Excerpts from a dataset »
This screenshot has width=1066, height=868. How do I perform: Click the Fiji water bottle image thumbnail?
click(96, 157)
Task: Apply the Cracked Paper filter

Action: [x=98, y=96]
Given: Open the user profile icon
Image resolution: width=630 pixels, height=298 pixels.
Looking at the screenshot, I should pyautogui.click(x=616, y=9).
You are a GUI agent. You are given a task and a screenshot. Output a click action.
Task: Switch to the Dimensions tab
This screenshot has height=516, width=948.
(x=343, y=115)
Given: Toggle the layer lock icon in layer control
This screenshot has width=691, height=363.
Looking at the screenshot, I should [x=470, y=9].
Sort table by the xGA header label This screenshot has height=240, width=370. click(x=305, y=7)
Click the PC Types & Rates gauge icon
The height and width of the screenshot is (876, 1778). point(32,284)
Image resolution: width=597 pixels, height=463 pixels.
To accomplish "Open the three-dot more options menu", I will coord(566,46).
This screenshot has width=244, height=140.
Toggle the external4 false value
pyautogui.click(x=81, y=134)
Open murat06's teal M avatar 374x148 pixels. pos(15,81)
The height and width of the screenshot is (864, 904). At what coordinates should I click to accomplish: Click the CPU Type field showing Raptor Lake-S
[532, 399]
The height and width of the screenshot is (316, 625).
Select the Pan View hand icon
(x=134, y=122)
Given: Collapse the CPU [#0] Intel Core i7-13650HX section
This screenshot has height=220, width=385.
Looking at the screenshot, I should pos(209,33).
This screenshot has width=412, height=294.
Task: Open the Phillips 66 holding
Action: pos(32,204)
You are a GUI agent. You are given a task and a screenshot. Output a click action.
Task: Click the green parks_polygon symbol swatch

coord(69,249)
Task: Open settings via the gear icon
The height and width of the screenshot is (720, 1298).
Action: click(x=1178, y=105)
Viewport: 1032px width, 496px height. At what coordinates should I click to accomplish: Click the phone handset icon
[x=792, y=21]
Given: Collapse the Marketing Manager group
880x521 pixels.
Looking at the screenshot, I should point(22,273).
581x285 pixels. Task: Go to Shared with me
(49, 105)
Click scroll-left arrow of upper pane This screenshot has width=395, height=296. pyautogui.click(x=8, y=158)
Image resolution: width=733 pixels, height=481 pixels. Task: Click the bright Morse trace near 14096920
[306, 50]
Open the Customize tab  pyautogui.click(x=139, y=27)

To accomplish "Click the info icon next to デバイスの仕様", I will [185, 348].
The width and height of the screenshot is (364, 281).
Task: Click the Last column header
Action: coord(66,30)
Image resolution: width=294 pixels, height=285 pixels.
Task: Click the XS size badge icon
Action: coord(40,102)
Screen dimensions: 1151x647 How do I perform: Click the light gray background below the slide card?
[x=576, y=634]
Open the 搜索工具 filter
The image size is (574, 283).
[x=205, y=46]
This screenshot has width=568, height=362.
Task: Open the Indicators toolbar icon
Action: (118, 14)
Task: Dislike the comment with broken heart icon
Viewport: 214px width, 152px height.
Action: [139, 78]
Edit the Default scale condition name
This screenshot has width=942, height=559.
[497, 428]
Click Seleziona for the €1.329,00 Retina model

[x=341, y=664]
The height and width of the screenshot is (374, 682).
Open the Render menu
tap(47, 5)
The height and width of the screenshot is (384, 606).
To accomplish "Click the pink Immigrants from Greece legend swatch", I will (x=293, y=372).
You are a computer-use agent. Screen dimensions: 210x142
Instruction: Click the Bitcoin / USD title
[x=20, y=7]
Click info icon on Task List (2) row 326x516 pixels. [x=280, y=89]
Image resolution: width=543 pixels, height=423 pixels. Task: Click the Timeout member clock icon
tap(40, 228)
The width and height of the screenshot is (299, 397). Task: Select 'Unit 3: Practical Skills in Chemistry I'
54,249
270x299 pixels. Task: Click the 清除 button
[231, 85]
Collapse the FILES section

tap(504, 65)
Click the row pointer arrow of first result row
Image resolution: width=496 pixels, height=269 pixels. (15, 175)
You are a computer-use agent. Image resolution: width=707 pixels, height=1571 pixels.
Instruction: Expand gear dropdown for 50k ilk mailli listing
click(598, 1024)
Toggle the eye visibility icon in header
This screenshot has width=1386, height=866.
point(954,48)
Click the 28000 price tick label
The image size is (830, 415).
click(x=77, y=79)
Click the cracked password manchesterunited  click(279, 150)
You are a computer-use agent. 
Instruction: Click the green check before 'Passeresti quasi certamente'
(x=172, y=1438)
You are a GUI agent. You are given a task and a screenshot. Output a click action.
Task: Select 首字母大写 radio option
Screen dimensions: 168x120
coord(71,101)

WHAT THIS TASK INVOLVES » Repeat each record in full; every line must match exactly.

RESULT FOR THIS EXERCISE »
This screenshot has width=1066, height=868. How do I perform: Click the Fiji water bottle image thumbnail?
click(96, 157)
Task: Apply the Cracked Paper filter

Action: [x=98, y=96]
Given: Open the user profile icon
Image resolution: width=630 pixels, height=298 pixels.
Looking at the screenshot, I should pyautogui.click(x=616, y=9).
You are a GUI agent. You are given a task and a screenshot. Output a click action.
Task: Switch to the Dimensions tab
This screenshot has height=516, width=948.
(x=343, y=115)
Given: Toggle the layer lock icon in layer control
This screenshot has width=691, height=363.
Looking at the screenshot, I should [x=470, y=9].
Sort table by the xGA header label This screenshot has height=240, width=370. click(x=305, y=7)
Click the PC Types & Rates gauge icon
The height and width of the screenshot is (876, 1778). point(32,284)
Image resolution: width=597 pixels, height=463 pixels.
To accomplish "Open the three-dot more options menu", I will coord(566,46).
This screenshot has width=244, height=140.
Toggle the external4 false value
pyautogui.click(x=81, y=134)
Open murat06's teal M avatar 374x148 pixels. pos(15,81)
The height and width of the screenshot is (864, 904). At what coordinates should I click to accomplish: Click the CPU Type field showing Raptor Lake-S
[532, 399]
The height and width of the screenshot is (316, 625).
Select the Pan View hand icon
(x=134, y=122)
Given: Collapse the CPU [#0] Intel Core i7-13650HX section
This screenshot has height=220, width=385.
Looking at the screenshot, I should pos(209,33).
This screenshot has width=412, height=294.
Task: Open the Phillips 66 holding
Action: pos(32,204)
You are a GUI agent. You are given a task and a screenshot. Output a click action.
Task: Click the green parks_polygon symbol swatch

coord(69,249)
Task: Open settings via the gear icon
The height and width of the screenshot is (720, 1298).
Action: click(x=1178, y=105)
Viewport: 1032px width, 496px height. At what coordinates should I click to accomplish: Click the phone handset icon
[x=792, y=21]
Given: Collapse the Marketing Manager group
880x521 pixels.
Looking at the screenshot, I should point(22,273).
581x285 pixels. Task: Go to Shared with me
(49, 105)
Click scroll-left arrow of upper pane This screenshot has width=395, height=296. pyautogui.click(x=8, y=158)
Image resolution: width=733 pixels, height=481 pixels. Task: Click the bright Morse trace near 14096920
[306, 50]
Open the Customize tab  pyautogui.click(x=139, y=27)

To accomplish "Click the info icon next to デバイスの仕様", I will [185, 348].
The width and height of the screenshot is (364, 281).
Task: Click the Last column header
Action: coord(66,30)
Image resolution: width=294 pixels, height=285 pixels.
Task: Click the XS size badge icon
Action: coord(40,102)
Screen dimensions: 1151x647 How do I perform: Click the light gray background below the slide card?
[x=576, y=634]
Open the 搜索工具 filter
The image size is (574, 283).
[x=205, y=46]
This screenshot has width=568, height=362.
Task: Open the Indicators toolbar icon
Action: (118, 14)
Task: Dislike the comment with broken heart icon
Viewport: 214px width, 152px height.
Action: [139, 78]
Edit the Default scale condition name
This screenshot has width=942, height=559.
[497, 428]
Click Seleziona for the €1.329,00 Retina model

[x=341, y=664]
The height and width of the screenshot is (374, 682).
Open the Render menu
tap(47, 5)
The height and width of the screenshot is (384, 606).
To accomplish "Click the pink Immigrants from Greece legend swatch", I will (x=293, y=372).
You are a computer-use agent. Screen dimensions: 210x142
Instruction: Click the Bitcoin / USD title
[x=20, y=7]
Click info icon on Task List (2) row 326x516 pixels. [x=280, y=89]
Image resolution: width=543 pixels, height=423 pixels. Task: Click the Timeout member clock icon
tap(40, 228)
The width and height of the screenshot is (299, 397). Task: Select 'Unit 3: Practical Skills in Chemistry I'
54,249
270x299 pixels. Task: Click the 清除 button
[231, 85]
Collapse the FILES section

tap(504, 65)
Click the row pointer arrow of first result row
Image resolution: width=496 pixels, height=269 pixels. (15, 175)
You are a computer-use agent. Image resolution: width=707 pixels, height=1571 pixels.
Instruction: Expand gear dropdown for 50k ilk mailli listing
click(598, 1024)
Toggle the eye visibility icon in header
This screenshot has width=1386, height=866.
point(954,48)
Click the 28000 price tick label
The image size is (830, 415).
click(x=77, y=79)
Click the cracked password manchesterunited  click(279, 150)
You are a computer-use agent. 
Instruction: Click the green check before 'Passeresti quasi certamente'
(x=172, y=1438)
You are a GUI agent. You are given a task and a screenshot. Output a click action.
Task: Select 首字母大写 radio option
Screen dimensions: 168x120
coord(71,101)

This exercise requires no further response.